State secretariat member of the Party, Madan Ghosh who heads the Saroj Mukherjee Trust, said that the Party workers in the mofussil had long felt the need for an additional edition of Ganashakti, and he added to say that the Siliguri and now the Durgapur editions would go a long way to fulfilling their need for the Party organ for countering bourgeois propaganda.

 

Central committee member of the CPI(M), Benoy Konar, who presided over the functional narrated how the Party workers of Burdwan, Bankura, Birbhum, Purulia, and Murshidabad had organised a collection drive to put together no less than Rs 34.5 lakh for the Durgapur edition of Ganashakti.  The gathering was also addressed by Ganashakti editor, Narayan Dutta, and by the paper’s assistant editor, Avik Dutta.  Central committee member of the CPI(M) Nirupam Sen inaugurated, on this occasion, a permanent stall of the National Book Agency at the Saroj Mukherjee Bhavan.

 

Elsewhere at Durgapur, a mass rally was held at the corporation grounds the same evening.  Addressing the rally, Bengal chief minister, Buddhadeb Bhattacharjee, said that the manner in which the Trinamul Congress and the BJP gave a call for a bandh statewide on the issue of taxation by the Panchayats spoke volumes about the combine’s utter opportunism and anarchic behaviour. 

 

A few areas have been identified for the Panchayats to collect taxes, said Bhattacharjee, and no decision has been made to start the tax collection drive.  Yet, the Trinamul-BJP combine, aided and abetted by smaller parties, have started to organise a campaign of lie against the Left Front government.  These elements, said the chief minister, would never be able to alienate the toiling people from the Party and the Left Front, try as they might.  Bhattacharjee was also critical of the anti-people policies of the BJP-led union government.

 

While other newspapers publishing from across several places in the state cater mostly to local news, Ganashakti, assured Anil Biswas, would never deprive any one region of the political content of the paper.  In running the paper while keeping up with the times, Ganashakti would not make the disastrous mistake of the daily organ of the Communist Party of Italy, l’unita, which had strayed away from the line of socialist ideology.  Back in 1980, recalled Biswas, l’unita, trying to compete with the bourgeois media went down to the level of running news on horse racing.

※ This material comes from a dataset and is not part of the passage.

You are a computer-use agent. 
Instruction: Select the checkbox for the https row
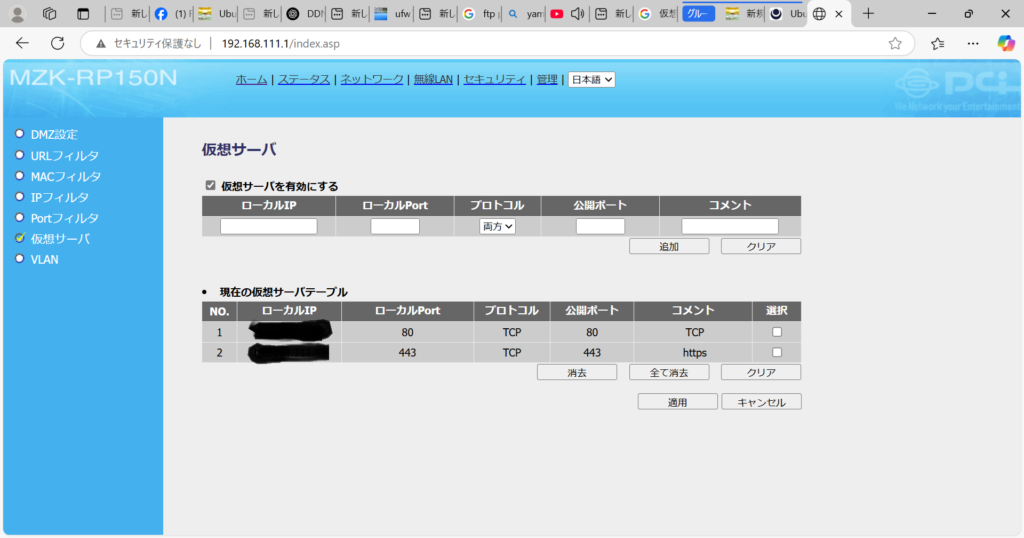coord(777,353)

There can be no competition of any kind between a profit-driven and an ideology-driven news publication.

 

Anil Biswas said that Ganashakti “has grown over the years struggling against very many adversities.  It has remained steadfast in the task of identifying the real issues affecting the state and the classes.  It has gone relentlessly on increasing its readership base.  Biswas underscored the importance of the task of widening the readership of Ganashakti in view of the upcoming Lok Sabha elections.  Biswas concluded by citing the manner in which Ganashakti could successfully struggle through its columns to highlight the multi-layered political, social, and economic dimensions of the nation’s evolving national scenario.